------ SOURCE MATERIAL ------
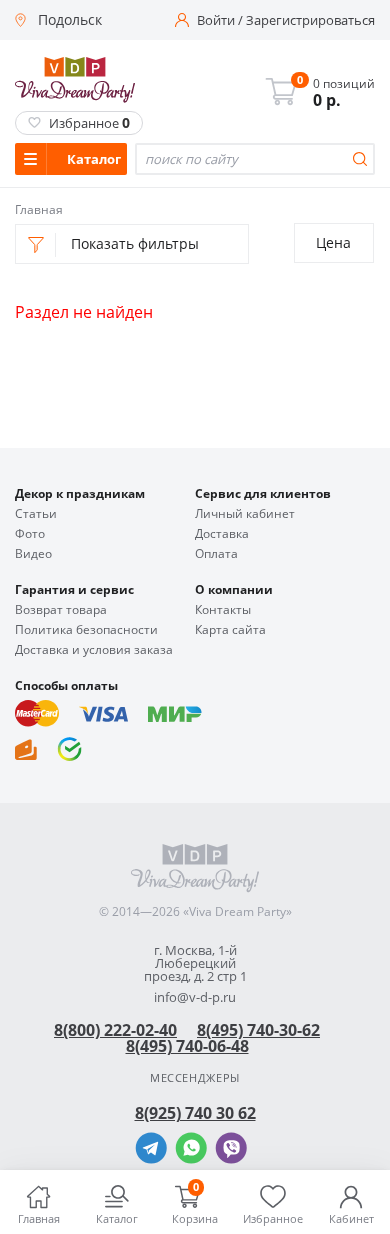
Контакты (223, 610)
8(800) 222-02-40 (115, 1030)
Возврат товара (61, 610)
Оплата (216, 554)
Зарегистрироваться (310, 20)
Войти (216, 20)
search (360, 159)
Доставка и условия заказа (94, 650)
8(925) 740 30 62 (195, 1113)
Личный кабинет (245, 514)
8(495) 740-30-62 (258, 1030)
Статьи (36, 514)
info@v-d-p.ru (195, 997)
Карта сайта (230, 630)
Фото (30, 534)
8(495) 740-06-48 (187, 1046)
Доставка (222, 534)
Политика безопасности (86, 630)
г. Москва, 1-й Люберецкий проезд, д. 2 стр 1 (195, 963)
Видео (33, 554)
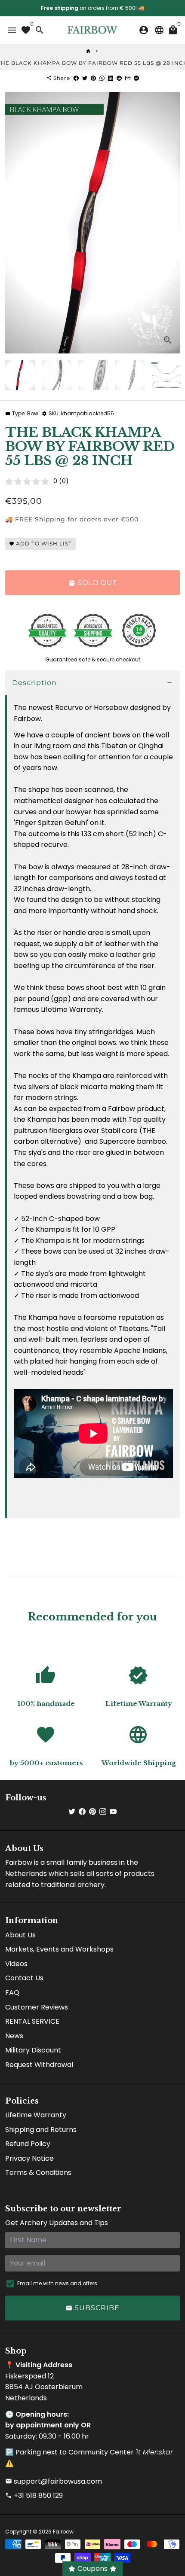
------
ABOUT THIS TASK => Every line in the records above that contains the word "Доставка" is to be copied out.

SOLUTION TO THIS EXERCISE =>
Доставка и условия заказа (94, 650)
Доставка (222, 534)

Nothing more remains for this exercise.